Jean Gabin plays a famous jewel thief hiding in the Casbah, a criminal neighborhood in Algiers, in this popular French film from 1937.
For a brief time in the 1930s, there was a movement in French cinema called “poetic realism.” These films combined deeply romantic themes with a kind of melancholy fatalism, and in retrospect they seem to foreshadow the darkness that France would experience in the coming war. One of my favorite among this group is a 1937 film called Pépé le Moko, directed by Julien Duvivier.
Pépé, the title character played by Jean Gabin, is a notorious, charismatic jewel thief who, having evaded capture for years, is now holed up in the Casbah – an impenetrable urban maze on the edge of Algiers. As long as he stays there, he and his gang can dodge the law, but a wily police inspector (played by Lucas Gridoux) sees a chance to lure him out, by exploiting his attraction to Gaby, a beautiful Parisian tourist played by Mireille Balin.
Attractive criminals and antiheros had appeared in films before, but never with such an aura of romance and unapologetic charm as Gabin has here. With his world-weary eyes and solitary habits, he gives Pépé a soulfulness and depth unusual for a movie gangster. The film’s crime elements are secondary to the theme of loneliness, of Pépé’s isolation in the Casbah, and his longing for his Paris home, as symbolized by the alluring Gaby.
Duvivier’s stye is impeccable—the pace, lighting, editing, and evocation of underworld atmosphere are all marvelous, and the actors perform wonders as well. The picture has suspense, humor, excitement—and what’s more, its quiet moments are among the best. There is something of exoticism here—the colonialist’s assumption of superiority, as in the depiction of Pépé’s fiercely loyal Algerian girlfriend, but it’s no more than one usually sees in films of this period, and certainly less than in Hollywood films of a similar stripe.
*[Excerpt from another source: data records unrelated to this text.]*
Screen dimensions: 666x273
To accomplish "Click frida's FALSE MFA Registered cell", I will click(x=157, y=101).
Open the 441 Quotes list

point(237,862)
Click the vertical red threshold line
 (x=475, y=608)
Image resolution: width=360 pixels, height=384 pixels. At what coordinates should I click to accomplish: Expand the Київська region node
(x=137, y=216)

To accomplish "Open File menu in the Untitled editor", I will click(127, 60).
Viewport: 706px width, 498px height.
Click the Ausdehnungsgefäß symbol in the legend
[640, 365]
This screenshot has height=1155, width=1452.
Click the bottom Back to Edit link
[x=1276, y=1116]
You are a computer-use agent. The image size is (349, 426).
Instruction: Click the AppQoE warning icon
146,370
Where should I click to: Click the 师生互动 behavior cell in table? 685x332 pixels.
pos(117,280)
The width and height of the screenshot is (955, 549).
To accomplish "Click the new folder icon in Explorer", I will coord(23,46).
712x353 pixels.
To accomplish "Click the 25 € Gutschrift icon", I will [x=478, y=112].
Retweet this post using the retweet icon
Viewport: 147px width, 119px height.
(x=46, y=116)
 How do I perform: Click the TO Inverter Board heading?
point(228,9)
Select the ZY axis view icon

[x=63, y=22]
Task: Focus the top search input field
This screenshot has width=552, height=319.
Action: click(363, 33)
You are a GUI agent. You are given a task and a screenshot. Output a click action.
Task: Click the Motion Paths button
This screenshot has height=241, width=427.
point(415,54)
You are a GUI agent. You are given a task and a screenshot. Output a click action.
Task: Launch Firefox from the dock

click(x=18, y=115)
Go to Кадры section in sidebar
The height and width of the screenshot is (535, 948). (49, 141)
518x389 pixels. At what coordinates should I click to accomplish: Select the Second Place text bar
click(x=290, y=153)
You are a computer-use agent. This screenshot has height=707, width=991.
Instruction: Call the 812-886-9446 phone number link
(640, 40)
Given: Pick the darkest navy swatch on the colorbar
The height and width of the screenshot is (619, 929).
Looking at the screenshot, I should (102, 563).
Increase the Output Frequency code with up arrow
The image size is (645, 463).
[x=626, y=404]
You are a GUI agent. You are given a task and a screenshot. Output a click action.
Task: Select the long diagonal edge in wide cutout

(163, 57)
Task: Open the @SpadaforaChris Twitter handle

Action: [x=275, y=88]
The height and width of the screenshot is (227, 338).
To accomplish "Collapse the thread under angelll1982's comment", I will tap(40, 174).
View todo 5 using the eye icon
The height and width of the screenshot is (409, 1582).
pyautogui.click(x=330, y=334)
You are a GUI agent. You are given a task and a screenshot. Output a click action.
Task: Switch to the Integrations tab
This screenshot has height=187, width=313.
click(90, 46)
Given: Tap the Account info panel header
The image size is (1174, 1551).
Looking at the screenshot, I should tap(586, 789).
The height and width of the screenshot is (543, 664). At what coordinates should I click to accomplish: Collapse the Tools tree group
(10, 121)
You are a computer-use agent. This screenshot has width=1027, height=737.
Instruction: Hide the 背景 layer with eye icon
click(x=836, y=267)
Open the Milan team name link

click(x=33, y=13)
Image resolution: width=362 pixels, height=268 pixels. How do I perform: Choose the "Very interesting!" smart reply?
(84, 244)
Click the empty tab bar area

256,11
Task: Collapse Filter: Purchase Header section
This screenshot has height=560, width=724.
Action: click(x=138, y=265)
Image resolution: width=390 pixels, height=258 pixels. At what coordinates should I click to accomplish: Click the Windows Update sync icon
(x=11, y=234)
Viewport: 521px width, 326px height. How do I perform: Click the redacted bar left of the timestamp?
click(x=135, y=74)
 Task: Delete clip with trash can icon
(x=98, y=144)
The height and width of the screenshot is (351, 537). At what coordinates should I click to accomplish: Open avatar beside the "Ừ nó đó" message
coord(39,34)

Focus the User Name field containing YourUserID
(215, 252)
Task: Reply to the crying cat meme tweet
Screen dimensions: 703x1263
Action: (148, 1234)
Full of surprises and with a smoky visual texture, the film depicts the feeling of being a victim of forces beyond one’s control and yet remaining passionate and courageous in the face of it. Gabin was already a star in France—largely due to his previous work with Duvivier. This film, a huge box office success, made him famous worldwide. It spawned a Hollywood remake called Algiers, starring Charles Boyer and Hedy Lamarr, also a hit—but the original, as is often the case, is a far superior work.
Pépé le Moko is available on DVD.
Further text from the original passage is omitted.